You can’t help feeling a sense of awe when encountering Tyron Cooper. Cooper is a man of extraordinary talents, possessing a masterful skill on the guitar and a rich, expressive singing voice. Words by Kyle Long, adapted from NOTE Magazine.
Film Scores: A Bigger Tent for Creativity
Cooper is also an accomplished academic and currently serves as both an associate professor of African American and African Diaspora Studies at Indiana University, and the director of the school’s Archives of African American Music and Culture. Over the last decade, Cooper has added another dimension to his work, as a four-time Emmy winning composer for PBS.
Scoring was not an early aspiration for Cooper, who grew up performing gospel music with his family band The Cooper Singers. Cooper recalls that the opportunity to film scores happened entirely by chance, “I was appearing in a documentary about the opera singer Angela Brown. That’s when I met WFYI producers Clayton Taylor and Bob Williams. After that project they asked if I was interested in scoring.” Cooper was indeed interested, and he developed a strong relationship with WFYI that lead to scoring an acclaimed list of projects that includes Attucks: The School That Opened a City and Eva A-7063.
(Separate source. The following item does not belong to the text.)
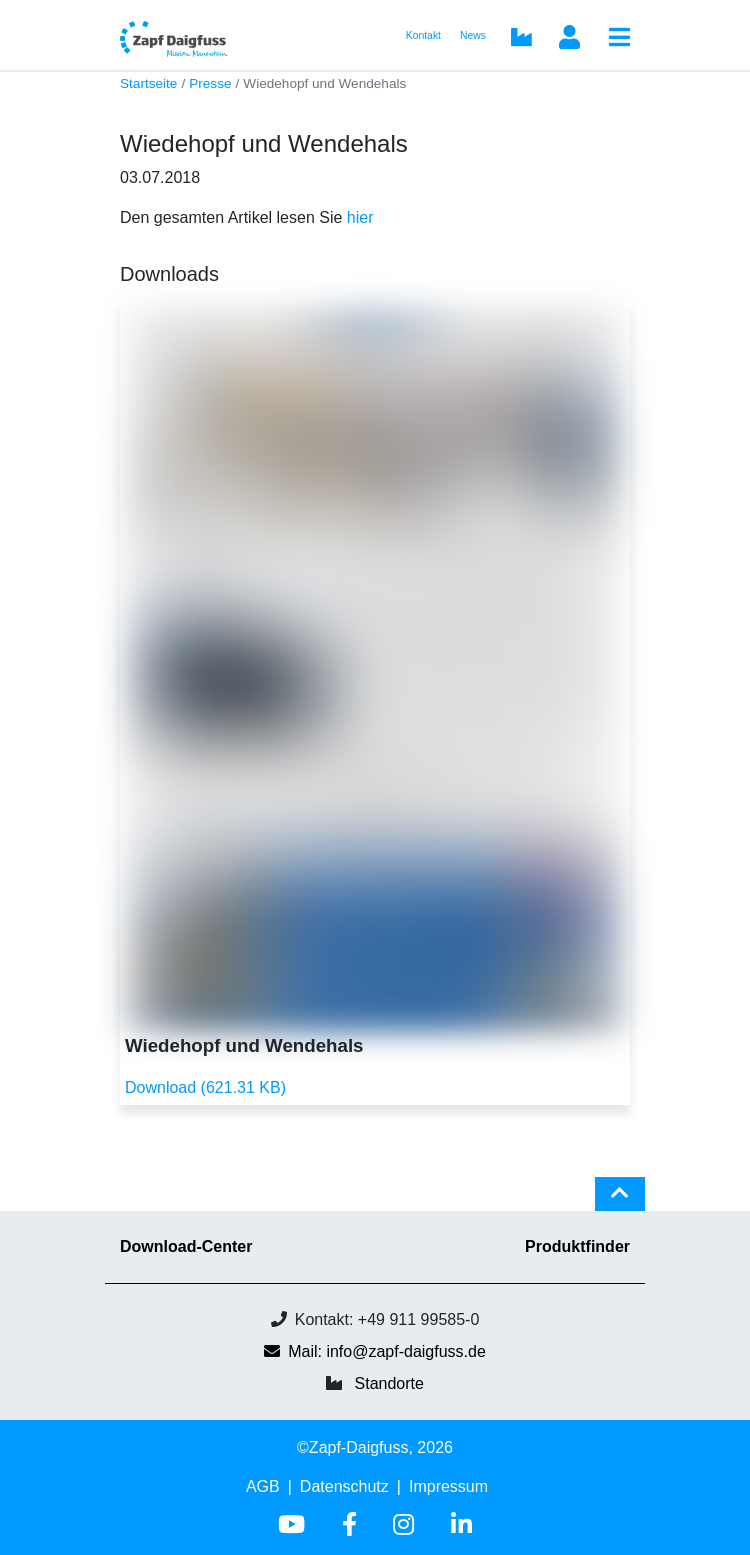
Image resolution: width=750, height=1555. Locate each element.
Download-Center (186, 1246)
NOTE recently spoke with Cooper to learn more about his work composing music for films.
What attracted you to scoring films?
The first project that I did was for WFYI, scoring a theme for the documentary Open Door: China in Indiana. That project really sparked a strong curiosity in me, in regard to scoring being a space where I could learn about other communities.
Scoring is one of the best ways I’ve found to engage with other people- and on their terms. You have to buy into their narrative from a sociopolitical and sociocultural perspective. You have to understand the nuances of how other people go about life and put all that into some kind of sonic representation. So, scoring really requires you to engage the community on a deeper level.
In recent years, there’s been an increased scrutiny and criticism of the of the film industry’s lack of diversity. Any thought’s you’d like to share regarding the lack of opportunity for black composers in the film industry?
If you follow historical trends in the broader entertainment industry, African Americans have always been situated on the margins, while at the same time doing much of the definitive work in creating the sounds, textures, and styles that now give definition to the entertainment industry. For example, if you think about the emergence of rhythm and blues and how that evolved into rock and roll, and how many African American artists have not received the credit that was due to them.
So, there’s always been his type of alternative trajectory for African American artists in the entertainment industry. I believe we’ve made some progress, but there’s much more to do.
You have a lot of identities as a musician. How has scoring films impacted other aspects of your creative work?
For me, film scoring started out as a compartmental creative zone. But over time I realized that the ideals behind film scoring, in terms of being really broad in your creative thinking, started seeping into my musical language in general. I’m now far more open to new ways of approaching musical creativity.
I often think about film scoring as being a portal for me to enter the lives of other people, and how I think about the responsibility I have in being trusted to elevate those said lives through musical interpretation. So, I’m always thinking about what people might say when they hear the sounds I use to represent them.